J. J. Abrams is perhaps my most disliked director/writer for sci-fi. His Star Trek series is a total mess. His scripts, without mistake, lag all along. It seems like he was never prepared for writing in the first place. He writes, takes coffee, writes some more, sleeps, forgets about it, picks the pencil again, writes some more, but by that time, he has already forgotten what he talked about earlier, but doesn't bother to knock back a few pages to get it in rhythm. And that's exactly what he has done with Super 8. The idea itself was not so bad. But he has yet to learn that when you pick a theme, and corresponding characters, you have to stick with them to create details and story. Abrams, you are not yet Nolan to pick up totems. What exactly were those cubes? And why in such quantity? Where exactly did you use them? And if you had to show U.S Army as the primary villain of the movie, you should have gone into its depth, not just pick the very mainstream factors about it and shove it on the screen. Everybody knows the political and administrative pick they have. But do it with a class. You had Avatar to follow. Believe me, the archives are flowing with movies on army and its haters.

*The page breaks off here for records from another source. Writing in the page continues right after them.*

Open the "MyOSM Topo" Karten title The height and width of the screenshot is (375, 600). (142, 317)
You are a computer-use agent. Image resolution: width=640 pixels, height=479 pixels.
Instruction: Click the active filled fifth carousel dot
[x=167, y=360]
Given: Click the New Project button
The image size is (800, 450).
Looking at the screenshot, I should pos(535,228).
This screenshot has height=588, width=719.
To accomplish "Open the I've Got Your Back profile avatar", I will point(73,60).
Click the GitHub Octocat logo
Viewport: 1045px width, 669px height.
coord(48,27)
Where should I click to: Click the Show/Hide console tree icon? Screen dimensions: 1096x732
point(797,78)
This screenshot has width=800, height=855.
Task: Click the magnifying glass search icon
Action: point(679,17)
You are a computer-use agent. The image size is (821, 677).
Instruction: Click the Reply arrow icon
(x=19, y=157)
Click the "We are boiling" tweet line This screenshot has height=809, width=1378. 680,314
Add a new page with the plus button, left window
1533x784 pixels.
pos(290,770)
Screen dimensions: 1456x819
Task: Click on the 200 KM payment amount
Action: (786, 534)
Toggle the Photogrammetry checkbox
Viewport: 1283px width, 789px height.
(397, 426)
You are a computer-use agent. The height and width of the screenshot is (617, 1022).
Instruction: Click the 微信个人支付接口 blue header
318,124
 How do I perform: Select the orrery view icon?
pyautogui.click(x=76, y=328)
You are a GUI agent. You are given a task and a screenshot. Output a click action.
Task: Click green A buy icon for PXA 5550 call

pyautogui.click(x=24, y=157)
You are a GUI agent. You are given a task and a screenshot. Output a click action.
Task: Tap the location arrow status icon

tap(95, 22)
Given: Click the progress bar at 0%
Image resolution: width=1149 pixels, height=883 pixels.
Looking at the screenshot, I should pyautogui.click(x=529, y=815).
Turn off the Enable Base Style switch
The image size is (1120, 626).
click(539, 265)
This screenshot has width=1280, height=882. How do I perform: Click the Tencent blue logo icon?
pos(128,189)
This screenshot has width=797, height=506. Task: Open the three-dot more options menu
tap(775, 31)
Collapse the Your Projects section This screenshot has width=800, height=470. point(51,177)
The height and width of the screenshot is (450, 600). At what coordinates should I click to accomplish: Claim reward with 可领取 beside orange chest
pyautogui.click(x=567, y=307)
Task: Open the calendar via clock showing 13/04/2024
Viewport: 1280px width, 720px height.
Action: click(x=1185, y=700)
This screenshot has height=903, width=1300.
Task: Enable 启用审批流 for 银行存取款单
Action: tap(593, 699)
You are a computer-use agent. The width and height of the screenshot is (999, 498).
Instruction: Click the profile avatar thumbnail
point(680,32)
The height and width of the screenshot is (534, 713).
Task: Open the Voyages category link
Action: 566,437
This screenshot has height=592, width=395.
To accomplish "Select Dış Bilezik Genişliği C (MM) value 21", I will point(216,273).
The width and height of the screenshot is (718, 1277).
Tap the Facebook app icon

While I was watching the movie, I was almost fatalistic about it. There were some things extraordinary about the movie. For example, the chemistry between the kids, their suitability to the roles (although a little bit too bold, even though apparently they were shown afraid and confused,) their house stories (Charles, his sister (LOL,) Joe, his mother's death, the necklace, the accident and consequent quarrel of Mr. Lamb and Mr. Dainard, was all that made sense in the movie. While I think the kids were a good select, especially Elle Fanning, there's a heavy chance that their characterization was too flake. They were made to stick to certain things. Firecracker maniac, control freak, detective Pus*y—they all had their thing. The lead cast, however, did it sufficiently well to bring longing to the situation.
J. J. Abrams isn't t after all a bad director. He is just a bad writer, I guess, but not entirely so. He did write the kids' parts too. Bottom-line: When it comes to being associated with sci-fi(s), the guy simply doesn't have it. The depth, the understanding, and the subtlety with which logic (despite the movie being superficial) is distinguished from everything else. He's exactly like the pre-pubescents he portrayed in the movie: he thinks he can, but he can't, but he likes to give himself the benefit of the doubt, and so do most of the audience. But I'm not most.
I think Super 8 is just another regular movie you watch and forget, with the exception of Elle Fanning, who is kinda hot. No judgments; she is my age, after all.